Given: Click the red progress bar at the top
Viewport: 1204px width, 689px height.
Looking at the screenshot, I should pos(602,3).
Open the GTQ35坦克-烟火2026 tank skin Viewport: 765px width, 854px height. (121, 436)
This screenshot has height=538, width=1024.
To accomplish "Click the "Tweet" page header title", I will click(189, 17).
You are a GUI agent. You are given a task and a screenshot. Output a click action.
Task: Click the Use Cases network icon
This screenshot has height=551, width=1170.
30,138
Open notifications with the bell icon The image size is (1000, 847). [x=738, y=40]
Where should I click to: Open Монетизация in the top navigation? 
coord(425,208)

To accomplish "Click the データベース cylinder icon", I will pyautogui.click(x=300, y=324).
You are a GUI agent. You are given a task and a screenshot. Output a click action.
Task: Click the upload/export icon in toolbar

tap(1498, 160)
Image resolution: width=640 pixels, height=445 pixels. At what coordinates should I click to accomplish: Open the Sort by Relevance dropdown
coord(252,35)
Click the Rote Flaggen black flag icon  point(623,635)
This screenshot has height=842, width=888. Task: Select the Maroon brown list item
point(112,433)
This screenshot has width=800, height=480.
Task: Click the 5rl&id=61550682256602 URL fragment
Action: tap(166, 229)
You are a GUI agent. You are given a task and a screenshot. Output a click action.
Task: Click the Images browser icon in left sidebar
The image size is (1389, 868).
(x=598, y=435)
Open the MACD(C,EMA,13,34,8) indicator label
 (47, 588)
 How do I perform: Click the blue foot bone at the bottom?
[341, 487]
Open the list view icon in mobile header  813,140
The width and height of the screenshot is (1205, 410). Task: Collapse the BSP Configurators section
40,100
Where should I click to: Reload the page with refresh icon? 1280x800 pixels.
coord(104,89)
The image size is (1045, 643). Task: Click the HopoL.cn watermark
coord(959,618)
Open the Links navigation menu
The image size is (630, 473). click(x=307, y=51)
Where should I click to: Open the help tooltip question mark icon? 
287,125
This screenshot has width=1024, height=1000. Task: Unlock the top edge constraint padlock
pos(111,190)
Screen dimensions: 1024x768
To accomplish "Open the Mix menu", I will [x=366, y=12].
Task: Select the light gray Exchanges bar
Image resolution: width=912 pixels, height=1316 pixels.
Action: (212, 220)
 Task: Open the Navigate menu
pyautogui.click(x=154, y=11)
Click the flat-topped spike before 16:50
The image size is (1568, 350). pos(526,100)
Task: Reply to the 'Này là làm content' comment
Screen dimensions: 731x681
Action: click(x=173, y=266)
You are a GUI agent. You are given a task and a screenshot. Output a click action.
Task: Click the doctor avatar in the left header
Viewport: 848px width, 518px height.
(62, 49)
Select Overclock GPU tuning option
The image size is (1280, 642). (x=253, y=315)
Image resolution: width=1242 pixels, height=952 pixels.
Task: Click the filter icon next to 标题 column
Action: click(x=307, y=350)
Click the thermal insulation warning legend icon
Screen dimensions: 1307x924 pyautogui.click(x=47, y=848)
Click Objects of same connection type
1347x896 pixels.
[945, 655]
-*-
YOUR GOAL:
Transcribe every one of the entries above line for line, with no changes to any wording, number or punctuation.

THE RESULT:
Given: Click the red progress bar at the top
Viewport: 1204px width, 689px height.
Looking at the screenshot, I should pos(602,3).
Open the GTQ35坦克-烟火2026 tank skin Viewport: 765px width, 854px height. (121, 436)
This screenshot has height=538, width=1024.
To accomplish "Click the "Tweet" page header title", I will click(189, 17).
You are a GUI agent. You are given a task and a screenshot. Output a click action.
Task: Click the Use Cases network icon
This screenshot has height=551, width=1170.
30,138
Open notifications with the bell icon The image size is (1000, 847). [x=738, y=40]
Where should I click to: Open Монетизация in the top navigation? 
coord(425,208)

To accomplish "Click the データベース cylinder icon", I will pyautogui.click(x=300, y=324).
You are a GUI agent. You are given a task and a screenshot. Output a click action.
Task: Click the upload/export icon in toolbar

tap(1498, 160)
Image resolution: width=640 pixels, height=445 pixels. At what coordinates should I click to accomplish: Open the Sort by Relevance dropdown
coord(252,35)
Click the Rote Flaggen black flag icon  point(623,635)
This screenshot has height=842, width=888. Task: Select the Maroon brown list item
point(112,433)
This screenshot has width=800, height=480.
Task: Click the 5rl&id=61550682256602 URL fragment
Action: tap(166, 229)
You are a GUI agent. You are given a task and a screenshot. Output a click action.
Task: Click the Images browser icon in left sidebar
The image size is (1389, 868).
(x=598, y=435)
Open the MACD(C,EMA,13,34,8) indicator label
 (47, 588)
 How do I perform: Click the blue foot bone at the bottom?
[341, 487]
Open the list view icon in mobile header  813,140
The width and height of the screenshot is (1205, 410). Task: Collapse the BSP Configurators section
40,100
Where should I click to: Reload the page with refresh icon? 1280x800 pixels.
coord(104,89)
The image size is (1045, 643). Task: Click the HopoL.cn watermark
coord(959,618)
Open the Links navigation menu
The image size is (630, 473). click(x=307, y=51)
Where should I click to: Open the help tooltip question mark icon? 
287,125
This screenshot has width=1024, height=1000. Task: Unlock the top edge constraint padlock
pos(111,190)
Screen dimensions: 1024x768
To accomplish "Open the Mix menu", I will [x=366, y=12].
Task: Select the light gray Exchanges bar
Image resolution: width=912 pixels, height=1316 pixels.
Action: (212, 220)
 Task: Open the Navigate menu
pyautogui.click(x=154, y=11)
Click the flat-topped spike before 16:50
The image size is (1568, 350). pos(526,100)
Task: Reply to the 'Này là làm content' comment
Screen dimensions: 731x681
Action: click(x=173, y=266)
You are a GUI agent. You are given a task and a screenshot. Output a click action.
Task: Click the doctor avatar in the left header
Viewport: 848px width, 518px height.
(62, 49)
Select Overclock GPU tuning option
The image size is (1280, 642). (x=253, y=315)
Image resolution: width=1242 pixels, height=952 pixels.
Task: Click the filter icon next to 标题 column
Action: click(x=307, y=350)
Click the thermal insulation warning legend icon
Screen dimensions: 1307x924 pyautogui.click(x=47, y=848)
Click Objects of same connection type
1347x896 pixels.
[945, 655]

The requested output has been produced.